Wei Ji felt no anger. Only a cold clarity. "Why tell me now?"
"Because you gave me a chair," Old Wen said, his voice breaking. "Because you called me an asset. Because you are the first person in twenty years who did not look at me and see broken furniture."
The confession hung in the cold air. It was a gift. A terrible, precious gift.
"Cook Hong," Wei Ji repeated, committing the name to memory. "Thank you, Old Wen."
The old man wept silently, shoulders shaking. It was the sound of a long, long weight being lifted.
As evening fell, Wei Ji felt a fragile sense of control. He had identified one poisoner. He had forced the other wolves back into the shadows. He had, perhaps, gained a sliver of loyalty.
A servant brought a simple dinner tray: rice, boiled vegetables, a pot of tea. The servant was new, a face he hadn't seen. He placed it on the desk and left without a word.
Wei Ji looked at the tray. The tea pot was ceramic, plain. Steam curled from the spout. He lifted the lid. The tea inside was dark, smelling of bitter herbs and something else—something faintly metallic, like old copper.
He did not drink it.
He carried the pot to the dead tree in the courtyard, visible from his window. He poured the steaming liquid onto the hard, cracked earth at its base.
The effect was immediate.
The few, thin weeds growing near the base turned black, shriveling into dust in seconds. A faint, acrid smoke hissed from the soil. The patch of earth darkened, dying.

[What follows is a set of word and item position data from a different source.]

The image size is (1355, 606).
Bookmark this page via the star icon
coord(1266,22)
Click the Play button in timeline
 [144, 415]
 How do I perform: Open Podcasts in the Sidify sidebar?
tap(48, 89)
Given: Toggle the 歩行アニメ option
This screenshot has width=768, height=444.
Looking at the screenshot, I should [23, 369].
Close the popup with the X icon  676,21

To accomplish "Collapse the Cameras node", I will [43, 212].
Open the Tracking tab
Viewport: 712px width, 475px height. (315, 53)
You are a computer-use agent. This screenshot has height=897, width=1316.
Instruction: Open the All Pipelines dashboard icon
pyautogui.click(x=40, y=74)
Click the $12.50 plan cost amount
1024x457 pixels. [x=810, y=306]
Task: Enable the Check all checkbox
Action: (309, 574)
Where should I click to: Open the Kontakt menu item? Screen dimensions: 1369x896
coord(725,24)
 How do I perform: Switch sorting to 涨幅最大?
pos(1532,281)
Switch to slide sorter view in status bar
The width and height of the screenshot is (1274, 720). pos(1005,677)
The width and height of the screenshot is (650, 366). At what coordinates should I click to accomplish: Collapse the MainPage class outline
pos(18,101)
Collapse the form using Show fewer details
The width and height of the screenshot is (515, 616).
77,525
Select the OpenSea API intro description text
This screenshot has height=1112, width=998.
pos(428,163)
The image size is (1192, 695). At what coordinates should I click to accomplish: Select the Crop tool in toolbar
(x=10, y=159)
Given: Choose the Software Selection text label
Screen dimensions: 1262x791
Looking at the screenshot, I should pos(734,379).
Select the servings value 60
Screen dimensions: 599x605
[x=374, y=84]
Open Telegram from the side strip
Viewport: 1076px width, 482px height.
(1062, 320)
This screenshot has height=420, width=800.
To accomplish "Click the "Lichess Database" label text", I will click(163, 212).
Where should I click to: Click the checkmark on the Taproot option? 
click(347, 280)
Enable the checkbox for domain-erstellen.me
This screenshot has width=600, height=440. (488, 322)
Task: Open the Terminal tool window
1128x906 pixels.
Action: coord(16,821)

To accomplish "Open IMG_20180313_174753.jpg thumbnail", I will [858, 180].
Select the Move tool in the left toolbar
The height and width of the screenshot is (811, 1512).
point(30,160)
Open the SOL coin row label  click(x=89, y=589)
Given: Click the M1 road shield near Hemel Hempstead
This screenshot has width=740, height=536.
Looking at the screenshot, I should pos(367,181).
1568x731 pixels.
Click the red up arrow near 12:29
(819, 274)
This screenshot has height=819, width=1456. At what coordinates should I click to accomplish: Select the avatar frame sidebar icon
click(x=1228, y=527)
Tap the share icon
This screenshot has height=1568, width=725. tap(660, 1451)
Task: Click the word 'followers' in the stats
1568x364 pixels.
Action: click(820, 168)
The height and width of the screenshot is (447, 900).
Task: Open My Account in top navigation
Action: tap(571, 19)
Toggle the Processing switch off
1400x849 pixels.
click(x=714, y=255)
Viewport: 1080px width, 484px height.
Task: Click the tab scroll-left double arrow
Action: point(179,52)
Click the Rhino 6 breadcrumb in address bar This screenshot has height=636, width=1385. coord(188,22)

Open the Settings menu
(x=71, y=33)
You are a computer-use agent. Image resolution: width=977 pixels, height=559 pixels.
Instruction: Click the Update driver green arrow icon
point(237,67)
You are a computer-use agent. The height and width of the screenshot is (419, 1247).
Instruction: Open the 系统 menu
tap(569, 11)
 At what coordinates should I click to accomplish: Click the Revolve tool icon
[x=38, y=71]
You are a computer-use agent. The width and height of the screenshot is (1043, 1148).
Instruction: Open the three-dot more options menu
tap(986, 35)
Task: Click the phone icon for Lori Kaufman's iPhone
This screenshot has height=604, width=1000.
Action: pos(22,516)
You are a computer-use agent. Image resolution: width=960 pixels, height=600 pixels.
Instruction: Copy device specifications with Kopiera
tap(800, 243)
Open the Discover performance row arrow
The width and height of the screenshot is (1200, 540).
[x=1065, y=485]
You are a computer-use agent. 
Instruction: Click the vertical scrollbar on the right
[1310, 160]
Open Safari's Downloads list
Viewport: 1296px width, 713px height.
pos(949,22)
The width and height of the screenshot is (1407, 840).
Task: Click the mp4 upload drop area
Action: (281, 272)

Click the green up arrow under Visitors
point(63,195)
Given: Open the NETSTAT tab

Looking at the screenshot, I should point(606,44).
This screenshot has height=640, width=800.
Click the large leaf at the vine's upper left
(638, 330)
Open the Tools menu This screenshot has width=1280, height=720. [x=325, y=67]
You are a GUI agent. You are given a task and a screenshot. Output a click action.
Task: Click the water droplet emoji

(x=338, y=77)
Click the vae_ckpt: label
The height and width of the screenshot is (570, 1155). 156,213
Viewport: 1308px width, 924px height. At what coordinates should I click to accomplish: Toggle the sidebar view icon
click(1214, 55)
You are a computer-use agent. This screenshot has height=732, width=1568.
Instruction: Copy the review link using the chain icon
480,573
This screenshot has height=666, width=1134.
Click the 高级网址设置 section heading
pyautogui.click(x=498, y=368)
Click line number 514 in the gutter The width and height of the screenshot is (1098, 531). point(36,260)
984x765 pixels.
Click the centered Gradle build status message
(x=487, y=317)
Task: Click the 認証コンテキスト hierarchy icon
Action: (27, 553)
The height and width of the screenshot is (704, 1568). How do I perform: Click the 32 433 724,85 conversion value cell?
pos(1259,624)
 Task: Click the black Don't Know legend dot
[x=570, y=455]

Wei Ji stared, the empty pot cold in his hand.
His gambit had worked. The planned accidents were cancelled. The poison plot was exposed.
And yet, the poison had still come.
Someone wasn't playing the game of invitations and mapped locations anymore. Someone was cutting through the noise. They had bypassed Cook Hong, bypassed the plans. They had simply sent a new face with a deadly pot.
The timeline had accelerated. The three-day warning was a lie.
The first move had begun, and it was not the one he had countered.
It was a move in the dark. And it had almost worked.